Which bumble bees did you give the benefit of the doubt when you slaughtered them and their whole family? Was it the endangered species? Or just threatened one?

>even with a test patch I could see where honey production could be greatly affected.
Really how? You don't have anything to compare, you have no historical data, you don't have any test areas with and without bumbles, you don't have a control, you have no studies of any kind, nothing you have done is even close scientific.
Here's something for you to compare; some bumble bee populations are down 97% where are the bumper honey crop because of it.

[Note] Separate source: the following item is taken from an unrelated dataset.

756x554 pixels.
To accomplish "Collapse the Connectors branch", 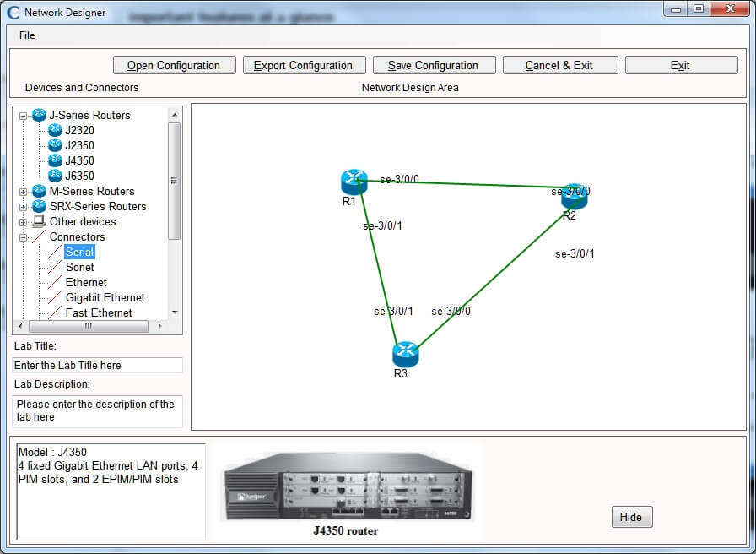I will pos(22,236).
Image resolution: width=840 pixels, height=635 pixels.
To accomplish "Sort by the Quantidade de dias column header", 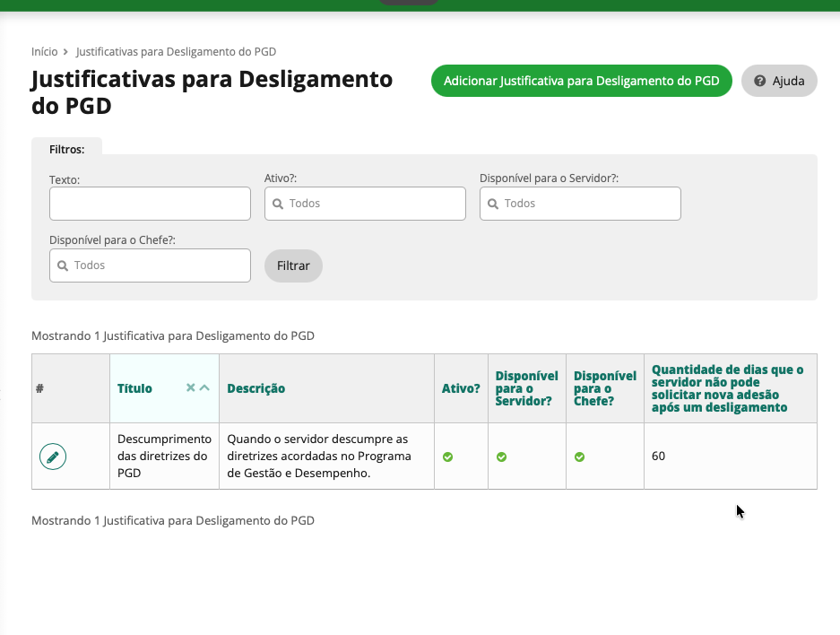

Take it from every beekeeper that posted on this thread all seem to agree; "As others have said, different bees work different blooms at different times of the day." "honey bees working side by side with bumble bees" this is coming from many different beekeepers with years of beekeeping experience.

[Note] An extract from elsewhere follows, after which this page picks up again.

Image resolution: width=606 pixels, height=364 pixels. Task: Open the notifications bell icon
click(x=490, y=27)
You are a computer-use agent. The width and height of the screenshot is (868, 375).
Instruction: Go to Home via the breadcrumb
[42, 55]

Where are your "opinion" coming from?
 
#48 ·
FlowerPlanter I can appreciate your interest and zeal however your link was to an article that was written about another article that was written about a case study. In that study this is what it had to say " Furthermore, causal factors leading to the alleged decline of bumble bee populations in North America remain speculative." It also stated that the honey bee is more important than the bumble bee. It seems that the authors of the first two articles only cherry picked what their readers wanted to hear.Thank you for the link even if it took a little time to trace down the actual scientific study. What was really funny to me is that the web site where the actual study is found "Proceedings of the National Academy of Sciences of the United States of America" is bookmarked on my favorites bar. I did pick up on something I want to try when they spoke about the bumble bee buzz, if I can get my hands on a high frequency sound generator. So pat yourself on the shoulder you have done something good even if you did not intend it that way.